Sezione del documento =
□ □ □ □

Saperi

L’attesa, un dialogo

Ogni attimo della nostra vita è governato dall’attesa, anche quando ci sembra che nulla possa accadere. È un tempo futuro, senza dimensione, ed è una condizione che dipende da fattori esterni, non da noi. Stare all’altezza dell’attesa, significa stare all’altezza della vita, non di un’esistenza qualsiasi, ma della nostra esistenza. Come ogni gesto umano, è ambivalente, sospesa tra paralisi e creatività, a indicare che sta a noi, con capacità sartoriale, custodirne senso e tragitto di vita

Massimo Cocchi

L’attesa, un dialogo

Massimo Cocchi

Cosa è l’attesa? È, forse, il momento più intimo e drammatico dell’uomo, perché solo dopo che si conclude l’attesa, egli saprà se gioire o disperare.
Quanti sono i momenti della vita che l’uomo consuma nell’attesa? Penso infiniti, ogni attimo della nostra vita è governato dall’attesa, anche quando ci sembra che nulla possa accadere. E noi spendiamo questa vita, breve o lunga che sia, aspettando qualche cosa che non conosciamo e che appartiene a un futuro incerto e non prevedibile.

□ □ □ □

Estratto dei dati =
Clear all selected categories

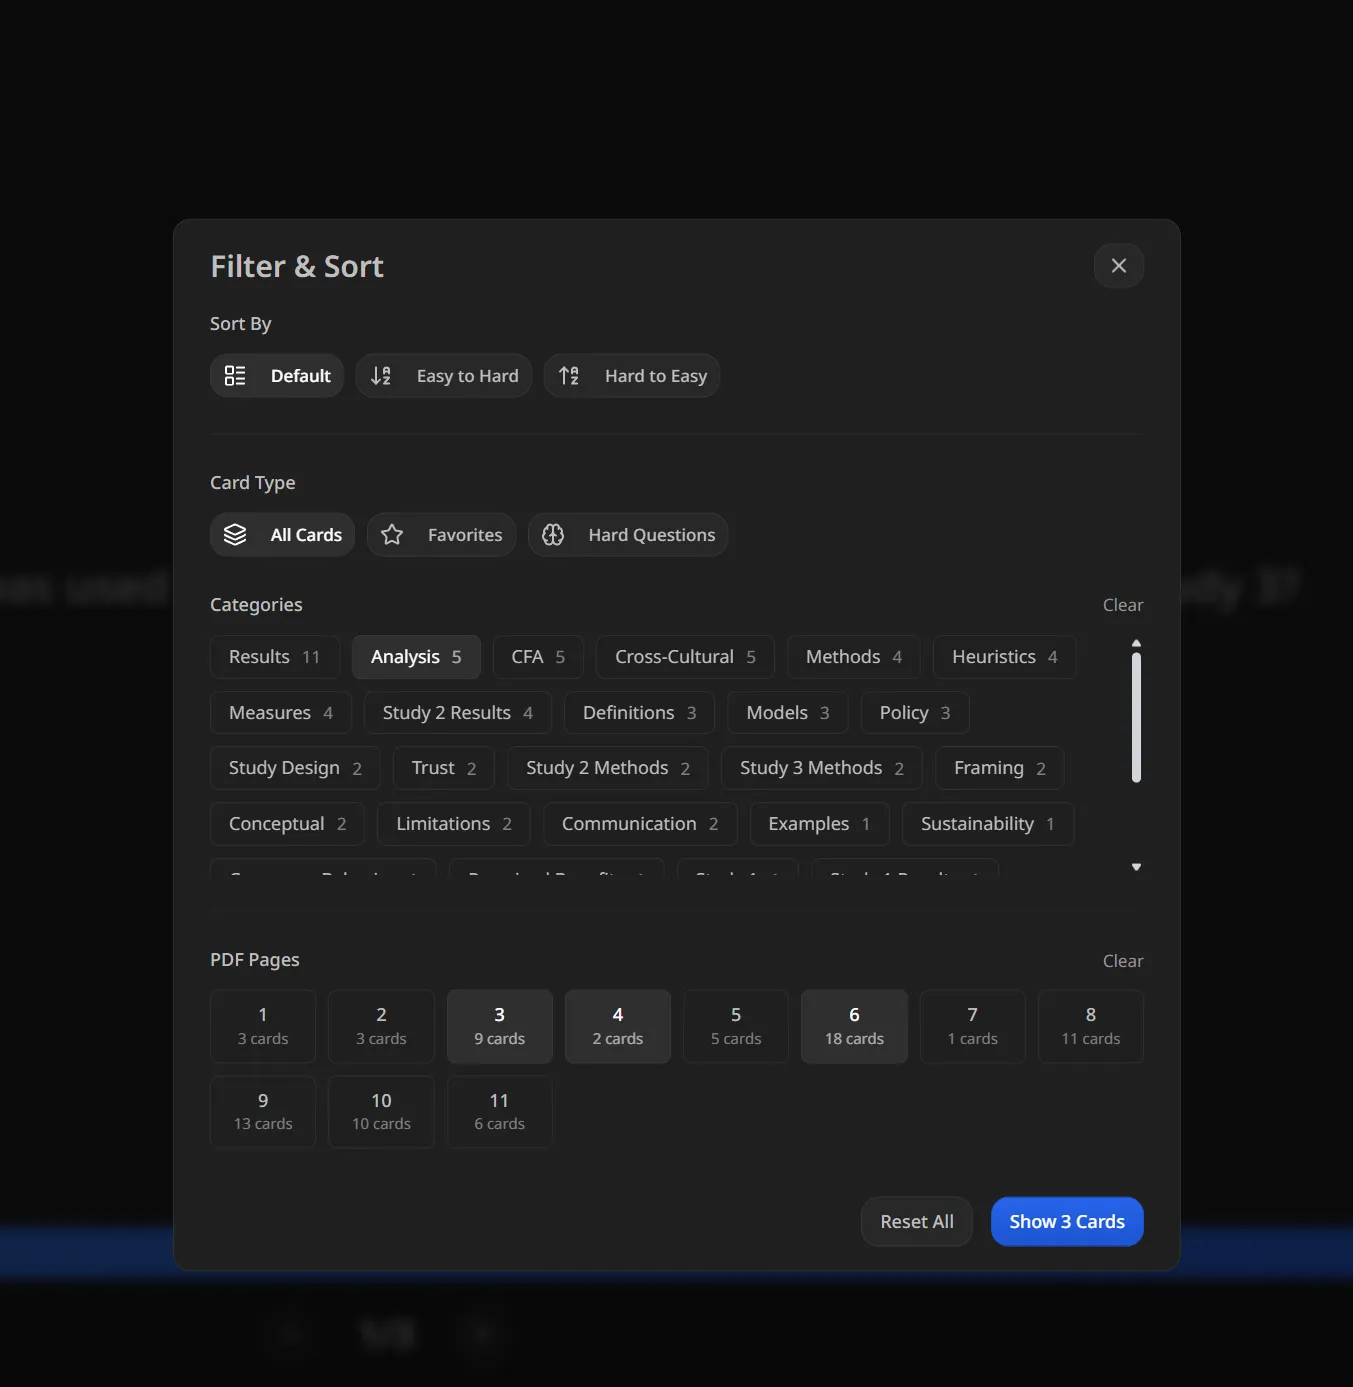coord(1123,605)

□ □ □ □

Compito 1 = Elenca tutte le definizioni che il brano sull'attesa dà dell'attesa stessa con il verbo «è».
Compito 2 =
Rispondi in base al brano sull'attesa:
(a) Da che cosa dipende l'attesa intesa come condizione?
(b) Che cosa significa stare all'altezza dell'attesa?
(c) Quanti sono i momenti della vita che l'uomo consuma nell'attesa?
Compito 3 = Trascrivi dal brano sull'attesa il passo compreso tra "Cosa è l’attesa?" e "e non prevedibile.", estremi inclusi.

Risposta 1 =
- un tempo futuro, senza dimensione
- una condizione che dipende da fattori esterni, non da noi
- ambivalente, sospesa tra paralisi e creatività
- forse, il momento più intimo e drammatico dell'uomo

Risposta 2 =
(a) Dipende da fattori esterni, non da noi.
(b) Significa stare all'altezza della vita, non di un'esistenza qualsiasi ma della nostra esistenza.
(c) Secondo il brano sono infiniti.

Risposta 3 =
Cosa è l’attesa? È, forse, il momento più intimo e drammatico dell’uomo, perché solo dopo che si conclude l’attesa, egli saprà se gioire o disperare.
Quanti sono i momenti della vita che l’uomo consuma nell’attesa? Penso infiniti, ogni attimo della nostra vita è governato dall’attesa, anche quando ci sembra che nulla possa accadere. E noi spendiamo questa vita, breve o lunga che sia, aspettando qualche cosa che non conosciamo e che appartiene a un futuro incerto e non prevedibile.